Tipping was not always the norm in the United States. In fact, people first started tipping shortly after the Civil War when wealthy Americans picked up the act during their travels in Europe. And, even at this point people found issues with it – some even said the notion of leaving a tip is anti-democratic. Some states went so far as to pass anti-tipping laws, but they were short lived, and overtime, tipping became the norm.

In my opinion, leaving a tip is not a problem. It is meant to show thanks for the service you received and reward superior work. My issue is rather with the way the system has grown up around the notion of a tip – instead of it being an extra acknowledgement of thanks, or a means “To Insure Promptitude,” (the acronym for which the word “tip” was derived), tips have become the foundation for the compensation algorithm of the food service industry.

Here are some of the problems associated with tipping:

1. Customers May Not Understand How Tipping Works

It wasn’t until I began working in the restaurant industry that I truly appreciated how tips worked. As I watched the closing manager reconcile the books every evening, I saw how tips were counted in total, instead of per server. Consumers often do not have insight into this process - they tend to think the level of the tip will either serve as a thank you or not to their individual server. Customers also tend to give tips based a standard percentage, irrespective of the service they received.

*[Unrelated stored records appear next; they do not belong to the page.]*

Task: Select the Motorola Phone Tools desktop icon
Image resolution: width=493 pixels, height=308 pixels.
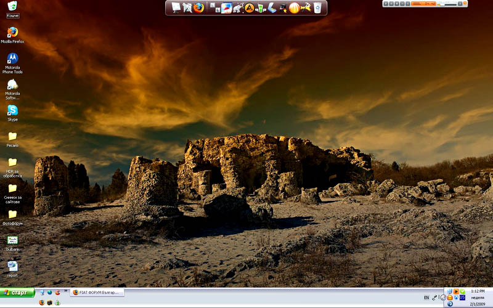Action: (x=12, y=63)
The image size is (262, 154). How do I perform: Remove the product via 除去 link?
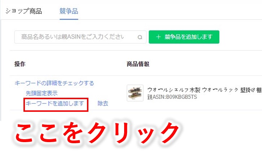point(103,104)
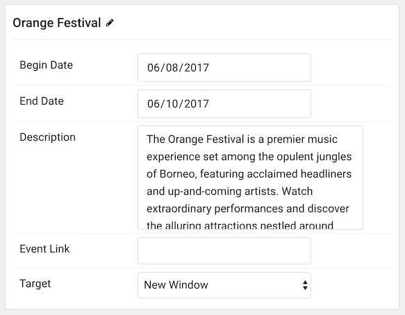This screenshot has height=315, width=405.
Task: Click the empty Event Link input
Action: point(224,250)
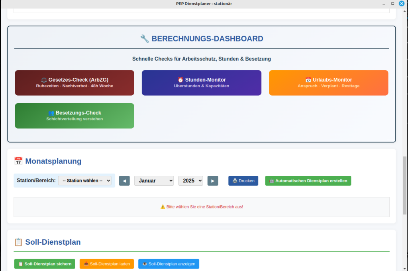Click the scales icon on Gesetzes-Check
This screenshot has height=271, width=408.
[x=44, y=80]
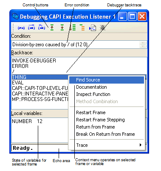The width and height of the screenshot is (161, 171).
Task: Click the orange stepped-lines Backtrace icon
Action: pos(82,28)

2. Tips No Longer Serve Their Founding Purpose 

While some consumers do not using tipping appropriately, a restaurant's service staff may not adjust their service to earn a better tip. While this is of course a gross generalization, I believe that on a whole, good servers will continue to be good servers if you eliminate tipping, and poor servers, well, they won’t likely get worse. It's unclear whether this is a function of pooled tips and the belief that one’s hard work will just support others, or that tips aren’t seen as a response to individual service. Perhaps it is a combination of both issues.

3. Back-of-House (BOH) Isn't Always Included in Tip Pools

This is the big one. In New York State, by law, BOH employees are not eligible to participate in the tip pools or receive individual tips, despite their direct contribution to the revenue from a given table (i.e., the number from which tip percentage is typically calculated). Such a large percentage of a diner’s experience has to do with the food and the quality of the preparation, but no one in the BOH is monetarily recognized for superior or sub-par performance. The pay gap between Front-of-House (FOH) and BOH continues to expand, and as a result, talented young cooks are less inclined to enter the kitchen when they know they could make more money as a server.

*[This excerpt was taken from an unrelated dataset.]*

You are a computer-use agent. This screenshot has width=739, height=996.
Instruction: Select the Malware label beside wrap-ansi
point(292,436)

Noting these issues and the fact that tipping “has created a two-tiered wage system” with deep social and economic consequences for millions,” we are starting to see an industry shift to eliminate tipping. While this transition will resolve a lot of these problems with tipping, it creates its own set of injuries.

The Pros and Cons of Eliminating Tipping

The Pros

Eliminating tips will contribute to increased wages for BOH employees, and attract top culinary talent. It will also put an end to “shift chasing,” as someone working a slow afternoon lunch will make as much as an equivalent employee working a busy Saturday night. From a financial perspective, menu prices will represent a more accurate value of the entire dining experience, and pay will reflect experience and seniority.

The Cons

As for the cons of eliminating tipping, servers and other FOH employees will not be able to be incentivized or measured for their performances. Although tipping does not do a good job of measuring true FOH performance, it is better than nothing. Restaurants will need to work to put an alternate system in place that surpasses tipping in its ability to measure performance and incentivize superior work. Even with new forms of monetary incentives in place, there is a potential for servers to earn less than they are currently making, causing attrition of FOH employees.

From the consumer perspective, price sensitive customers may be turned off from the higher menu prices. Even though they historically would have added on additional money for tip, this is something that is not typically factored into ordering decisions. Even as a very aware customer, I had to remind myself (and my dining companions) about the inclusion of service in menu prices during a recent meal where we were commenting on how pricey some of the items were. In the end, our bill was about average for a party of our size and the quantity of food we ordered.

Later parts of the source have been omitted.